→ Directions: Scale the records from the line with "You are a computer-use agent. Viewport: 1288px" to the line with "tap(1112, 862)", both ends included. Give each of those lines again, requests and all, but multiply every coordinate in the answers by 1.75 and round it to a whole number, with halves going up; leave every other number as it is.

→ Provided records:
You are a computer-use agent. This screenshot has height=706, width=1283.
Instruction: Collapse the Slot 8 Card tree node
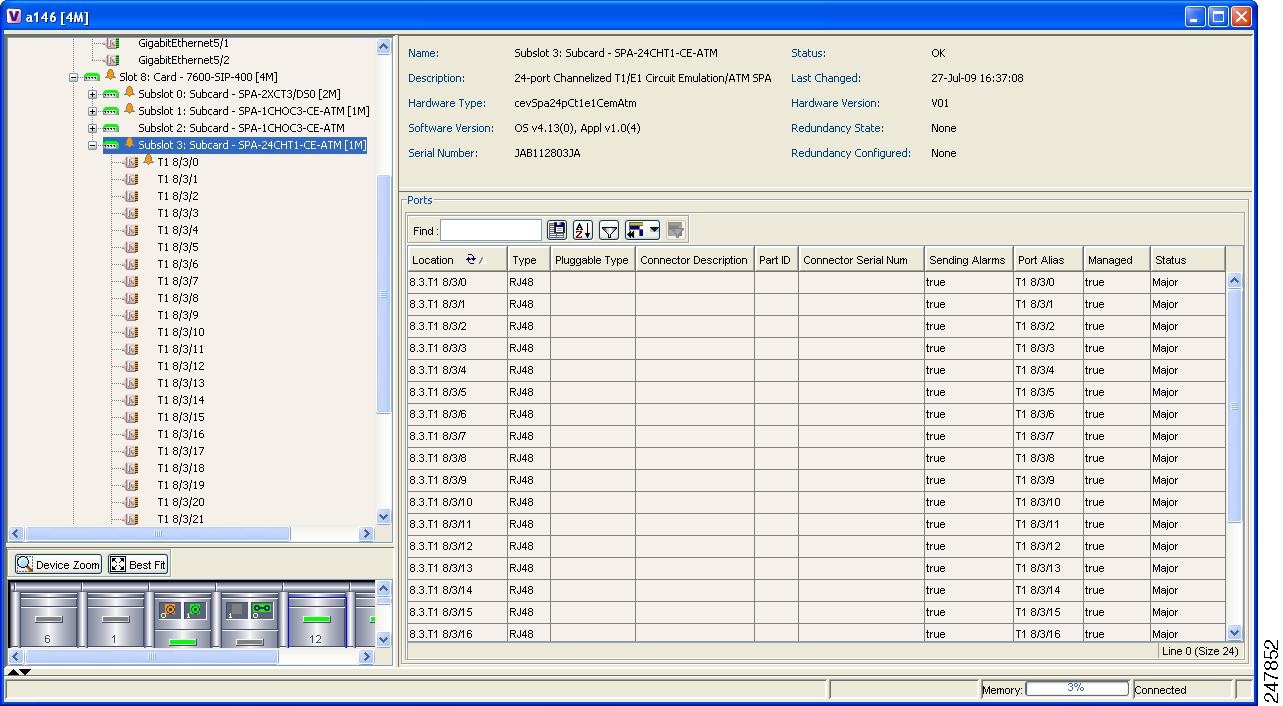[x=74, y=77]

---

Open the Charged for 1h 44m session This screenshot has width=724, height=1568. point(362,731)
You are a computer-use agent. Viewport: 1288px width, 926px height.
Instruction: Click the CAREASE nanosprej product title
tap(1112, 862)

→ Worked solution:
You are a computer-use agent. Viewport: 1288px width, 926px height.
Instruction: Click the CAREASE nanosprej product title
tap(1946, 1509)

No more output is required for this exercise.